9. Gegen dieses Erkenntnis erhob die belangte Behörde (a.o.) Revision an den Verwaltungsgerichtshof. Zur Zulässigkeit der Amtsrevision wurde vorgebracht, es fehle Rechtsprechung des Verwaltungsgerichtshofes zur Frage, ob die Anordnung des § 26 Abs. 3 letzter Satz GGG, insbesondere des letzten Halbsatzes, jene des § 26 Abs. 3 Z 1 GGG durchbreche. Vor allem liege aber keine Rechtsprechung dazu vor, ob eine (bereits verbücherte) Verpflichtung zur Zahlung eines Bauzinses im Fall der Weitergabe des Baurechts als „dauernde Last“ iSd § 26 Abs. 3 letzter Halbsatz GGG zu qualifizieren sei.
10. Mit Erkenntnis vom 12.11.2021, Zl. Ra 2019/16/0192-7, hob der Verwaltungsgerichts das unter Punkt 8. dargestellte Erkenntnis des Bundesverwaltungsgerichtes wegen Rechtswidrigkeit seines Inhaltes auf, wobei er begründend im Wesentlichen Folgendes ausführte:
Die Revision sei zulässig und auch begründet.
Nach § 26 Abs. 3 Z 1 GGG bestimme sich der Wert der Gegenleistung bei einem Kauf nach dem Kaufpreis „zuzüglich der vom Käufer übernommenen sonstigen Leistungen“. Vom Käufer übernommene Leistungen seen auch Leistungen an Dritte, die dem Veräußerer – sei es aufgrund des Gesetzes, sei es auf Grund einer vertraglichen Verpflichtung – obliegen, aber auf Grund der Parteienabrede vom Erwerber getragen werden müssen (Hinweis auf VwGH 19.5.2015, Ro 2014/16/0006).
Im gegenständlichen Fall sei unstrittig, dass sich der Beschwerdeführer im Kaufvertrag vom 15.09.2016 neben der Zahlung des Kaufpreises iHv 380.420 EUR ausdrücklich dazu verpflichtet habe, entsprechend den Bedingungen des Baurechtsvertrags an den Baurechtsgeber den Bauzins anteilig nach Nutzwerten zu bezahlen.
Damit habe der Beschwerdeführer kraft vertraglicher Vereinbarung die dem Veräußerer obliegende Verpflichtung zur Zahlung des (anteiligen) Bauzinses übernommen, sodass diese „sonstige Leistung“ schon auf Grund der ausdrücklichen Anordnung des § 26 Abs. 3 Z 1 GGG in die Ermittlung des Werts der Gegenleistung miteinzubeziehen sei.

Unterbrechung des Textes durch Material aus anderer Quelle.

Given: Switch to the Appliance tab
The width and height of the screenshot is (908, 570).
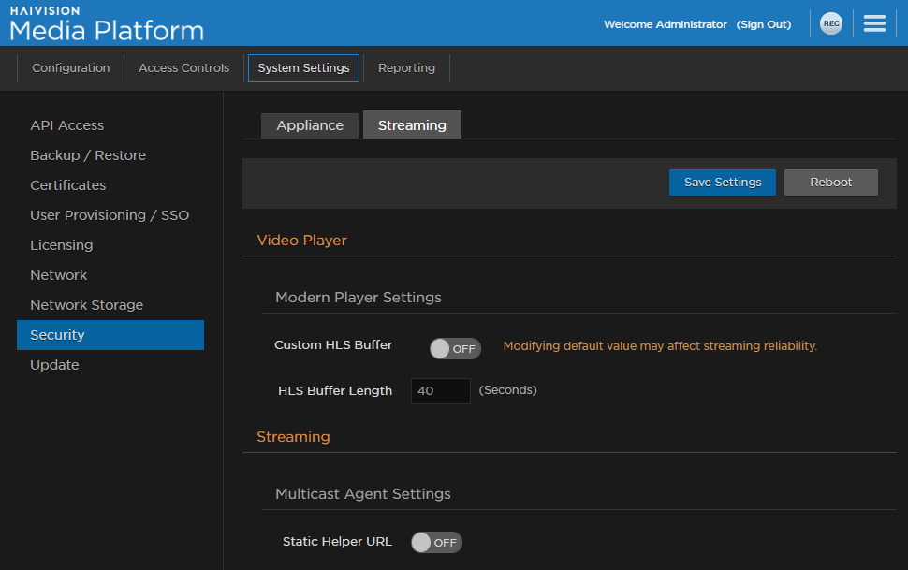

Im Weiteren legt der Verwaltungsgerichtshof dar, dass auch im Fall, dass der Beschwerdeführer die Verpflichtung zur Entrichtung des anteiligen Bauzinses nicht vertraglich übernommen hätte, sondern diese nur kraft Gesetzes – aufgrund der grundbücherlichen Erfassung als Reallast – auf ihn übergegangen wäre, dies zu keinem anderen Ergebnis führen würde.
II. Das Bundesverwaltungsgericht hat erwogen:
1. Feststellungen:
1. Es wird von dem unter Punkt I. dargestellten Sachverhalt ausgegangen.
2. Beweiswürdigung:
Die Feststellungen ergeben sich aus den von der belangten Behörde vorgelegten Verwaltungsunterlagen, dem Verfahrensakt des Bundesverwaltungsgerichtes sowie dem dargestellten Erkenntnis des Verwaltungsgerichtshofes und sind zwischen den Verfahrensparteien nicht strittig.
3. Rechtliche Beurteilung:
3.1.1. Gemäß § 6 Bundesverwaltungsgerichtsgesetz, BGBl. I Nr. 10/2013 (BVwGG), entscheidet das Bundesverwaltungsgericht durch Einzelrichter, sofern nicht in Bundes- oder Landesgesetzen die Entscheidung durch Senate vorgesehen ist. Mangels einfachgesetzlicher materienspezifischer Sonderregelung liegt gegenständlich Einzelrichterzuständigkeit vor.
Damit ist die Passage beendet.